Transliteration of TR: Ioudas Iesou Christou doulos, adelphos de Iakobou, tois en theo patri hegiasmenois, kai Iesou Christo teteremenois, kletois;
Transliteration of NA27: Ioudas Iesou Christou doulos, adelphos de Iakobou, tois en theo patri egapemenois, kai Iesou Christo teteremenois, kletois;
The difference between the two readings are in bold for ease of reference. The issue is whether the text should read hegiasmenois (the sanctified ones) or egapemenois (the beloved ones). In the Authorized (King James) Version, the verse is translated: “Jude, the servant of Jesus Christ, and brother of James, to them that are sanctified by God the Father, and preserved in Jesus Christ, and called.” We can contrast that with the reading of the ESV, which follows the modern critical text: “Jude, a servant of Jesus Christ and brother of James, to those who are called, beloved in God the Father, and kept for Jesus Christ.” Which is it?
Let us turn first to the extant external evidence (meaning the Greek manuscripts that are available to us). The reading of the modern critical text is supported by P72 (dated to the 3rd/4th century), Codices Sinaiticus, Alexandrinus, and Vaticanus, and a variety of late manuscripts, translations (notably the Vulgate), and Origen. The reading of the TR is supported by the uncials K, L, and P, which are late, but also by the vast majority of all Greek manuscripts.
A certain apologist often touts the weight and importance of the papyri evidence, so at first the support of P72 seems to settle the dispute. But a careful analysis of this papyrus reveals that is certainly not the case, and it certainly is not the definitive factor in the reading of the modern critical text. P72 first entered the textual scene in 1969, when it was purchased by Martin Bodmer, a Swiss collector. Westcott and Hort, whose critical text of the New Testament was published in the late 19th century, reads the same as the NA27, but they did not have access to P72. So why did they decide to alter the text from the traditional and majority reading? Because of the witness of Sinaiticus, Alexandrinus, and Vaticanus. Here is their explanation from their Introduction to the Greek New Testament: “The combination en theo patri egapemenois is without analogy, and admits no natural interpretation. Apparently the en was intended to stand before Iesou Christo.”That last sentence is staggering: the reading adopted by Westcott and Hort was simply a matter of pure speculation. Bruce Metzger, the darling of modern evangelical textual criticism, wrote the following in defense of rejecting the traditional reading in his Textual Commentary of the New Testament: “The latter reading [that adopted by the TR], which is modeled upon 1 Cor. 1:2, was introduced by copyists in order to avoid the difficult and unusual combination en theo patri egapemenois” (emphasis added). There is no evidence, nor can there be any evidence, to support Metzger’s claim. It is merely speculation.

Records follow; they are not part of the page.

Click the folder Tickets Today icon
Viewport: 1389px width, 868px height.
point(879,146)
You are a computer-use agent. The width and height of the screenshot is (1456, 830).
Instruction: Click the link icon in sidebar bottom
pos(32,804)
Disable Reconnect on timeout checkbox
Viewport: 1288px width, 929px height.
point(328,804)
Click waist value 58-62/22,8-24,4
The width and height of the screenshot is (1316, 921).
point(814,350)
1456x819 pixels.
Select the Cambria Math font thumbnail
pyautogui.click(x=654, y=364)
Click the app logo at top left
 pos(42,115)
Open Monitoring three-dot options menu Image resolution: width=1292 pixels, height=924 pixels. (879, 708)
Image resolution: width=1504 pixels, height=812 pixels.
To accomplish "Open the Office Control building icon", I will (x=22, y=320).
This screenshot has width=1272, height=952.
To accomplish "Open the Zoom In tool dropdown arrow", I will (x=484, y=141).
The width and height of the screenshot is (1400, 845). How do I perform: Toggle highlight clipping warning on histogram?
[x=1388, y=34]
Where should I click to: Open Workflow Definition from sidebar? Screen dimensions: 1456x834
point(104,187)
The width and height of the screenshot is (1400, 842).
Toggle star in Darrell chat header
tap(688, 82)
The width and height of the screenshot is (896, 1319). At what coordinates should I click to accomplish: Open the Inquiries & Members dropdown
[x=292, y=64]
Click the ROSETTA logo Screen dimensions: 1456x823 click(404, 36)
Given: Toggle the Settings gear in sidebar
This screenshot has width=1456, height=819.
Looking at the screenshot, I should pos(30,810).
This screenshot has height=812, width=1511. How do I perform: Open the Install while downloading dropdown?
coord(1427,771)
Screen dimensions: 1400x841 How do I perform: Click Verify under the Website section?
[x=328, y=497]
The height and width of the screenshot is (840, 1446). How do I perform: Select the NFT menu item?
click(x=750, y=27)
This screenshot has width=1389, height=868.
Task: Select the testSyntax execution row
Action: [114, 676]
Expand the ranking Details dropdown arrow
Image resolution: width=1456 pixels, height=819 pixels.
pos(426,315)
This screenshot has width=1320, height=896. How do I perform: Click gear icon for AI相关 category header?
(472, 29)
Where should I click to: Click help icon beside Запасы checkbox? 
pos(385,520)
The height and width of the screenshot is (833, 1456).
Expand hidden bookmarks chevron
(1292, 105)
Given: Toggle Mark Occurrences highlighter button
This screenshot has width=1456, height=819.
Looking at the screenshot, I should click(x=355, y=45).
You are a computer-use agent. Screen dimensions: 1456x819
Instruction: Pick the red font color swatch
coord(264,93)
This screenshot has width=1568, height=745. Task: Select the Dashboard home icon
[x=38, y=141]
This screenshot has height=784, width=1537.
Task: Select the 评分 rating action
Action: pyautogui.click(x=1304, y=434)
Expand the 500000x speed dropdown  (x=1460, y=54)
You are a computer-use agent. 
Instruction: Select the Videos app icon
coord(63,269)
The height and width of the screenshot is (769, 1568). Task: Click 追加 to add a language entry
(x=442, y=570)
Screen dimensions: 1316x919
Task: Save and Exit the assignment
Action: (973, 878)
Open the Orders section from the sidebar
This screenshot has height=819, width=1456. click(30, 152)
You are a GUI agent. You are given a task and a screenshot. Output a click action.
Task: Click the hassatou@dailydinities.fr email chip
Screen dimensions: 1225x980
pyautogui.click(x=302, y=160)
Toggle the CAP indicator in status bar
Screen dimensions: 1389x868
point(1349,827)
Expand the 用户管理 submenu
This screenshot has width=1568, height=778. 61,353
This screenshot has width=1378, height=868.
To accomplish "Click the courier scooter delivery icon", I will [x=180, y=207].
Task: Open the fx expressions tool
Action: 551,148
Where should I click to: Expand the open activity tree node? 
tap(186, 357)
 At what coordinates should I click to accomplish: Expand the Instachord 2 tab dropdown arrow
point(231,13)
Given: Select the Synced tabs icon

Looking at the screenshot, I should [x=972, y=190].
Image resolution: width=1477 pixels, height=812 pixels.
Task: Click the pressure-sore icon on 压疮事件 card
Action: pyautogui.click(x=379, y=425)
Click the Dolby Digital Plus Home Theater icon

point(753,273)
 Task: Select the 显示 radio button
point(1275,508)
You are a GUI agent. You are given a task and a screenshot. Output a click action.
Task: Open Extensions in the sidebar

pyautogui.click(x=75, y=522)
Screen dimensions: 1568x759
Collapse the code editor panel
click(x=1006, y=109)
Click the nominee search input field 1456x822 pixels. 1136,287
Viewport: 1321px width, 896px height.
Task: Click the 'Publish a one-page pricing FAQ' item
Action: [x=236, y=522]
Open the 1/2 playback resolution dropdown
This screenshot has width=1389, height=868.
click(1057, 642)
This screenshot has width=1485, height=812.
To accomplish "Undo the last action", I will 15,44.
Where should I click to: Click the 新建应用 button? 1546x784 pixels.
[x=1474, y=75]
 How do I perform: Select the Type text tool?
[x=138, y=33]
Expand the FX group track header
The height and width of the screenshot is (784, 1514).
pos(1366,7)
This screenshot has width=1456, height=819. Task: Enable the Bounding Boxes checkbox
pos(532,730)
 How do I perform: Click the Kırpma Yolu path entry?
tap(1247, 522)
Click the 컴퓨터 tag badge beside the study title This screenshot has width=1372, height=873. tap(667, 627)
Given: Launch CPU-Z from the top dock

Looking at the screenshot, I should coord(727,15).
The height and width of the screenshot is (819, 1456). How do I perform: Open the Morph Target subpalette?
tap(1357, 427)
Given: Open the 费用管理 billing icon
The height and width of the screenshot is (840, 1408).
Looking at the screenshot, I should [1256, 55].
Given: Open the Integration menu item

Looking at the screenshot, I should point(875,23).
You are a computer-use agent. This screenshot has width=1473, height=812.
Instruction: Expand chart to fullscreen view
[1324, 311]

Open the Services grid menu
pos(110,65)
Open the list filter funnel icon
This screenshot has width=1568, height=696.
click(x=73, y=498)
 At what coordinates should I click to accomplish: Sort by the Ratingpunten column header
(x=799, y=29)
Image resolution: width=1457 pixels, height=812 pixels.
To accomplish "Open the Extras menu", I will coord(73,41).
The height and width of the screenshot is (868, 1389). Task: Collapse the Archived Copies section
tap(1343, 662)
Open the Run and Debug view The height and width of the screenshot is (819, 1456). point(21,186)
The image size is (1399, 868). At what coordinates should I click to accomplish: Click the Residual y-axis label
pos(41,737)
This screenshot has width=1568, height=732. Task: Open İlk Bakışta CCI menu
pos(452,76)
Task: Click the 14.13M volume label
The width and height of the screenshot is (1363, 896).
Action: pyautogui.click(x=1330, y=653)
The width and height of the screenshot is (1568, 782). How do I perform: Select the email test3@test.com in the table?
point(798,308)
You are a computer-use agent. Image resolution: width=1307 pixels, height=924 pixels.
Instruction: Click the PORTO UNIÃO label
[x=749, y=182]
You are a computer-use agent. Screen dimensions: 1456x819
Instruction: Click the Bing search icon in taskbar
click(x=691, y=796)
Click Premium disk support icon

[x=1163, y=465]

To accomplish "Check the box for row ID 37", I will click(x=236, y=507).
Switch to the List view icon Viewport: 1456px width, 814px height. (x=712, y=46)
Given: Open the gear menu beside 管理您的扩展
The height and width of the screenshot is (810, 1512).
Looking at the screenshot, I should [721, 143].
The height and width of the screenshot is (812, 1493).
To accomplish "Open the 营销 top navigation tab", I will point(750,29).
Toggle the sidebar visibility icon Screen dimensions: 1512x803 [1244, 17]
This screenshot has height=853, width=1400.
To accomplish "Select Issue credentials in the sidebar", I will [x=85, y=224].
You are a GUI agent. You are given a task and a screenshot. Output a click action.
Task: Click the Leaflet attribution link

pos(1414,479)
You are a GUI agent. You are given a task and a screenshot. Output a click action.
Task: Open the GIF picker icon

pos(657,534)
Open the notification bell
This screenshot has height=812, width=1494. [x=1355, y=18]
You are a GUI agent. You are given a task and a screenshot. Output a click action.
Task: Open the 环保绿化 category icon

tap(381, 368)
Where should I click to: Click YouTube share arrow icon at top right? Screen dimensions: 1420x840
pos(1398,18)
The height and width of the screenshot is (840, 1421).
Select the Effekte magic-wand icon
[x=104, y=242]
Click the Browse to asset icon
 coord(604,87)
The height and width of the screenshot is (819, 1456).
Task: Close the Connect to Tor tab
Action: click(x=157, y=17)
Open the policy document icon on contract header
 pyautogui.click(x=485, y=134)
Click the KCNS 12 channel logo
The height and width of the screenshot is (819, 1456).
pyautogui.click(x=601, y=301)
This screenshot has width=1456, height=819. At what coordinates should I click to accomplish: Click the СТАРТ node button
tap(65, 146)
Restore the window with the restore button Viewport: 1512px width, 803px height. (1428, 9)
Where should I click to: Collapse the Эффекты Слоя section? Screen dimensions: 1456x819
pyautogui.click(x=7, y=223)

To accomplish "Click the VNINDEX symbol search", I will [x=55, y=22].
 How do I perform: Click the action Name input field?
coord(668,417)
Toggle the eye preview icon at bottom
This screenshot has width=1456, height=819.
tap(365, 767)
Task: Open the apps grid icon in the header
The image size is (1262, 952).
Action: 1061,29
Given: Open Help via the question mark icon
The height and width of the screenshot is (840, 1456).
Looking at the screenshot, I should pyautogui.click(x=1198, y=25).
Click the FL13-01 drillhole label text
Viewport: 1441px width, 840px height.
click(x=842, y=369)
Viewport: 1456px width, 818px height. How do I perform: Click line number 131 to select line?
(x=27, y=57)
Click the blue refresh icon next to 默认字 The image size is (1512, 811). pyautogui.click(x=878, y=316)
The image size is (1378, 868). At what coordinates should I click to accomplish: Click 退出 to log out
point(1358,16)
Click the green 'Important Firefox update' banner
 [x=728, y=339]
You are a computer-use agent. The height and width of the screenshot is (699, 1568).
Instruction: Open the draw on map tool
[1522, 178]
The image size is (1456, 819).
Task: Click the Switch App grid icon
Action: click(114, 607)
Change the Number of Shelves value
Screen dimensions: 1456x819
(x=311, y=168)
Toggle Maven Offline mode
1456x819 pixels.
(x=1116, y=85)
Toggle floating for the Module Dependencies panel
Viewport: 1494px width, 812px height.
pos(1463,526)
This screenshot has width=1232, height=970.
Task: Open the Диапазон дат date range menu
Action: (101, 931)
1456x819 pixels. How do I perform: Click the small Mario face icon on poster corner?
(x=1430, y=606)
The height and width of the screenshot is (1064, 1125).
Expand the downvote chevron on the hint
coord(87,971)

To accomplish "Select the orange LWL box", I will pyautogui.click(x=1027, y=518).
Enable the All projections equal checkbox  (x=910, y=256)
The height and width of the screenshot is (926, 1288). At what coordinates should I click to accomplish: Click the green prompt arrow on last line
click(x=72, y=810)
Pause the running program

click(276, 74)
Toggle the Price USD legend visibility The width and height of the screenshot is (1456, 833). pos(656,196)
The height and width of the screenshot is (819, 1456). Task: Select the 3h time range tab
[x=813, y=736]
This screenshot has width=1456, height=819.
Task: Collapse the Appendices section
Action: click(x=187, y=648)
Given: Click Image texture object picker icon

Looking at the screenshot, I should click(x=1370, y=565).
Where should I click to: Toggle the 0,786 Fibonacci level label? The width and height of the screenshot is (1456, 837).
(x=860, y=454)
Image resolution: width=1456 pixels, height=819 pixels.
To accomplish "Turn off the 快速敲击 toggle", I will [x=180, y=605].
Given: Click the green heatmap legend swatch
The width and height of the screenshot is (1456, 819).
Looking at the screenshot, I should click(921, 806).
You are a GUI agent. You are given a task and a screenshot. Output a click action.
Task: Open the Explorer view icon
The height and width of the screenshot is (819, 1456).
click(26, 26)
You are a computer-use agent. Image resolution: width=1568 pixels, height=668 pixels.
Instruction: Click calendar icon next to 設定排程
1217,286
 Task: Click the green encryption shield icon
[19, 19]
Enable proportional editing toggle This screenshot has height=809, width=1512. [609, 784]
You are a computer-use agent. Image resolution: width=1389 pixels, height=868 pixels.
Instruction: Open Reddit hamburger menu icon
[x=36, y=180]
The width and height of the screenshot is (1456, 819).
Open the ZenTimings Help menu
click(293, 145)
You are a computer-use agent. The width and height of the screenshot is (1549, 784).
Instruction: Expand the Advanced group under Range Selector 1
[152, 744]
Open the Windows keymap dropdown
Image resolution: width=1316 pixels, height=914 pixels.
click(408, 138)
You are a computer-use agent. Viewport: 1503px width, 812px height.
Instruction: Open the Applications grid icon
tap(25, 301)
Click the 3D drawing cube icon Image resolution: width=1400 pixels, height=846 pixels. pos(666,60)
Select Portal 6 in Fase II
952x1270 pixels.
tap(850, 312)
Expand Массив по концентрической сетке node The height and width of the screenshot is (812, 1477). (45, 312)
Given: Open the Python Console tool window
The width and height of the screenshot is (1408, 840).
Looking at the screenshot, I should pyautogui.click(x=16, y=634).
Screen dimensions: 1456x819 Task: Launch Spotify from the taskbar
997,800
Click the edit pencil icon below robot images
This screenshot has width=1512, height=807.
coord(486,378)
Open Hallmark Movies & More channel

So why does P72 contain an errant reading? You can view the manuscript yourself by visiting www.csntm.org/Manuscript/View/GA_P72#. You will notice two points of importance. First, the words look very similar. They begin with the same two letters, have the same number of letters, and end exactly the same: menois. In other words, the only difference between the two words three letters. Second, the word stretches between two different lines. When finishing the word, the copyist would have to take his eyes off of the text and move his hand, which could easily result in a slip of the hand, eye, or mind.
To conclude, consider the words of John Calvin, from his commentary on Jude: “Another reading, which the Vulgate has followed, is somewhat harsh, ‘to the beloved (egapemenois) in God the Father.’ I therefore regard it as corrupt; and it is, indeed, found but in a few copies” (emphasis added). The modern text critics reveal their bias against the traditional, confessional text of Scripture which has been providentially preserved by God. The true reason they prefer the reading egapemenois is their adherence to their doctrines, specifically the most difficult reading is the preferred reading. Calvin regarded the reading as corrupt for two reasons: it “is somewhat harsh” (meaning grammatically) and because it is “found but in a few copies.” There is no reason to doubt that the true reading of the text should be that which was providentially preserved by God in the TR.